Noah, Abiodun M.; Almghairbi, Dalal; Moppett, Iain K.

Optical coherence tomography in mild cognitive impairment – systematic review and meta-analysis Thumbnail


Abiodun M. Noah

Dalal Almghairbi

Professor of Anaesthesia and Perioperative Medicine


Thinning of retinal layers, measured using optical coherence tomography (OCT), is associated with some neurodegenerative disorders such as established Alzheimer’s disease and multiple sclerosis. The evidence for retinal layer thinning in both mild cognitive impairment (MCI), a precursor of dementia, and delirium, a potential pre-clinical stage of neurodegenerative disorder, is unclear. We performed a systematic review of the associations, in older people, between retinal layer thickness changes (measured using OCT) and delirium or MCI compared to controls (Protocol registration ID (Prospero) CRD42019122165). We did not identify any relevant studies on delirium. This report is therefore a review of retinal nerve layer changes in mild cognitive impairment. Databases were searched using predetermined keywords such as mild cognitive impairment, retinal nerve fibre layer and delirium. Where there were sufficient data, meta-analyses were performed. Twenty-six relevant studies were identified on retinal layer thickness in people with MCI compared to controls. There was significant heterogeneity in the studies for all retinal layers investigated (retinal nerve fibre layer (RNFL), ganglion cell inner plexiform layer (GCIP), foveal thickness and macular volume). Analysis of 17 studies of mean RNFL thickness in MCI (n = 622) compared to controls (n = 1154), irrespective of the type of OCT device, demonstrated a significant thinning in MCI (SMD: – 0·42 and 95% confidence interval: - 0·68 to - 0·16).
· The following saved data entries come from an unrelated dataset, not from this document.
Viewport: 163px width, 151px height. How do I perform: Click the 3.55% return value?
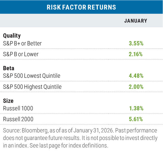point(136,43)
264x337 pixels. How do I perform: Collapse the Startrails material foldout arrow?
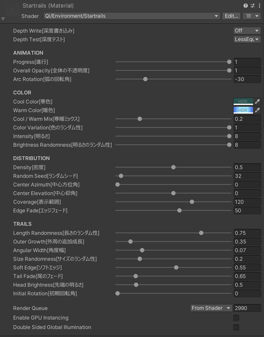(3, 19)
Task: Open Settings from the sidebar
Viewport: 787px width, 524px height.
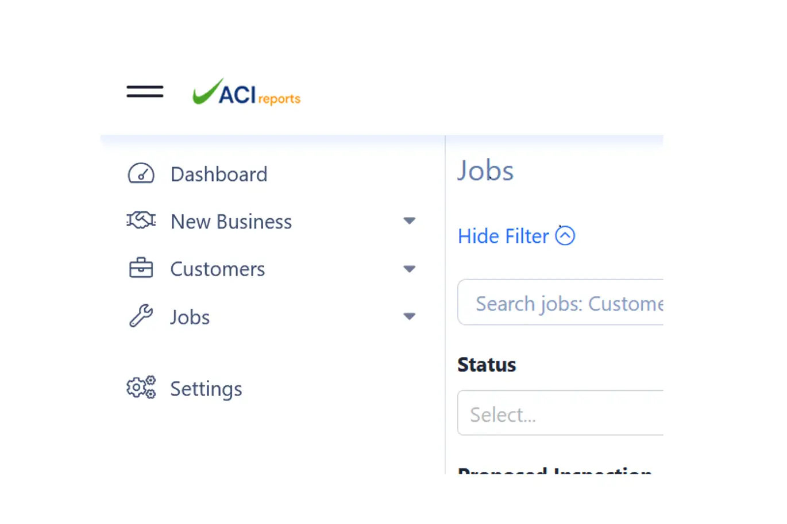Action: point(206,389)
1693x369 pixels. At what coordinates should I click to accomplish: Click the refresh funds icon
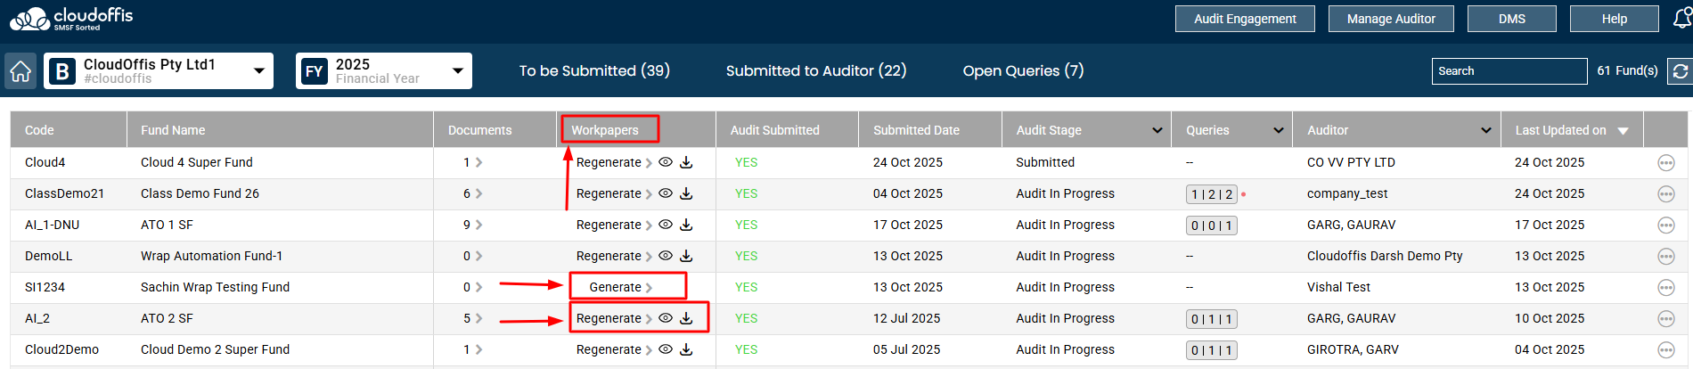click(x=1681, y=71)
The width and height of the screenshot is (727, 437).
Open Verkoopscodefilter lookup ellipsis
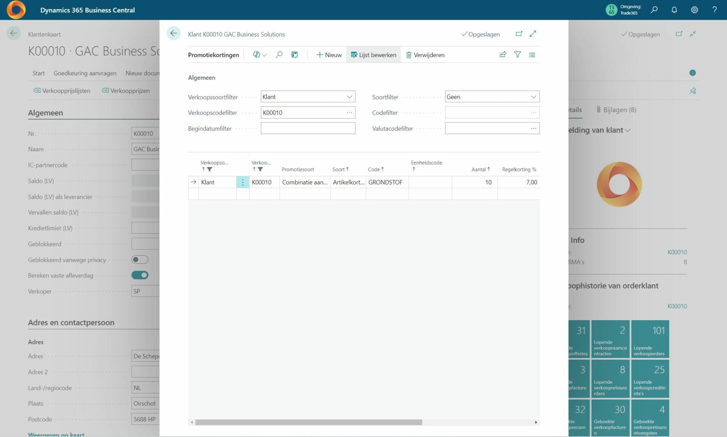point(349,112)
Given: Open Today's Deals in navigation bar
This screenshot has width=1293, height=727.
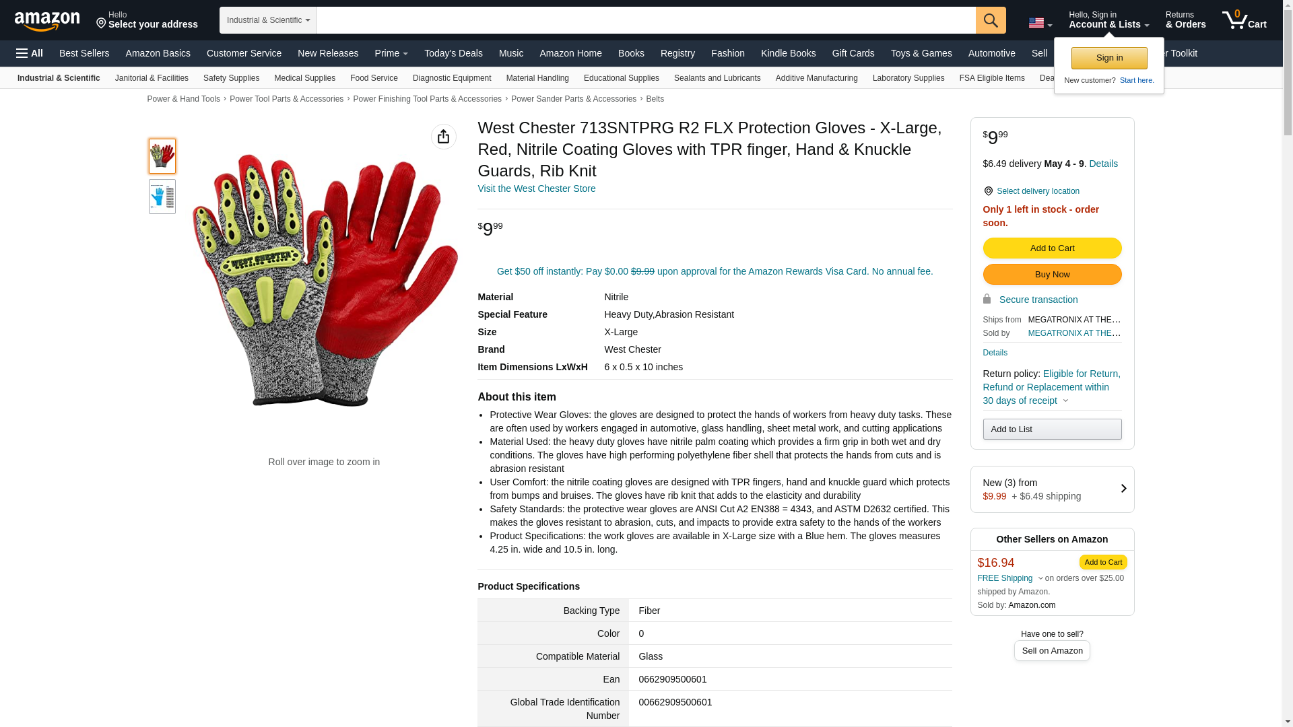Looking at the screenshot, I should 453,53.
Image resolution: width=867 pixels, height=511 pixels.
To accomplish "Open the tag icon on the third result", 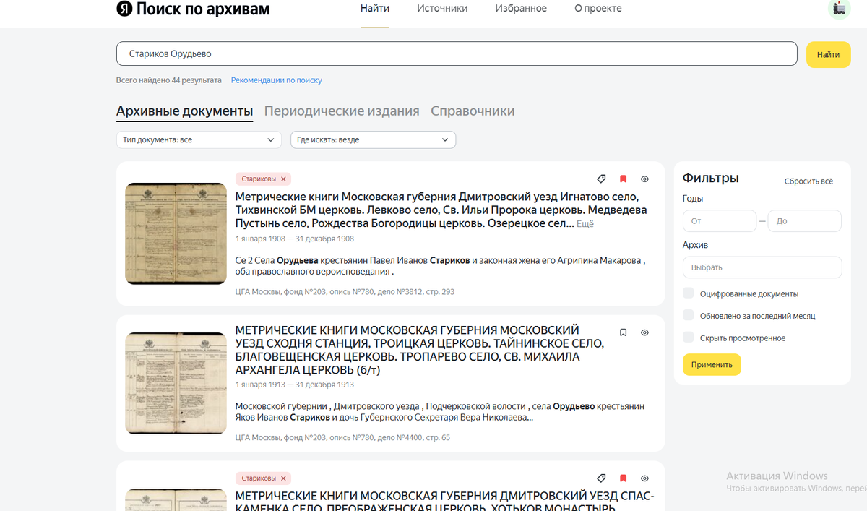I will coord(601,478).
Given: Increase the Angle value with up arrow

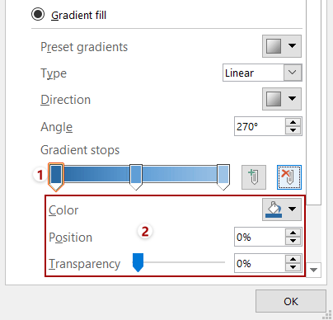Looking at the screenshot, I should click(293, 123).
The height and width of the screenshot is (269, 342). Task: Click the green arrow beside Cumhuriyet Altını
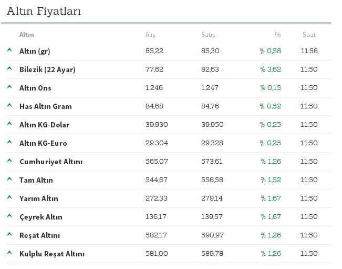click(9, 161)
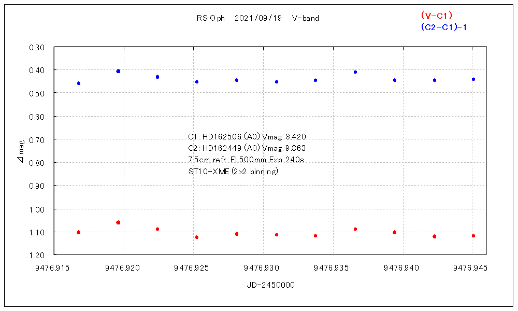Select the C1: HD162506 annotation line
The height and width of the screenshot is (311, 518).
pyautogui.click(x=247, y=137)
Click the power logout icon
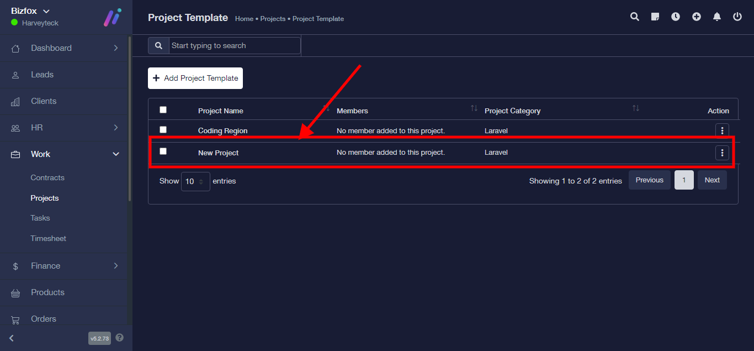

This difference was non-significant when studies using only spectral-domain devices were analysed. Subgroup analysis of studies using spectral-domain devices in amnestic MCI diagnosed using comparable criteria, showed statistically significant thinning of RNFL in amnestic MCI (p = 0·02). Meta-analysis of foveal thickness did not show a significant difference between MCI and controls. In conclusion, there is some evidence of an association between retinal nerve fibre layer thinning and MCI. We found no data on the association between RNFL and delirium.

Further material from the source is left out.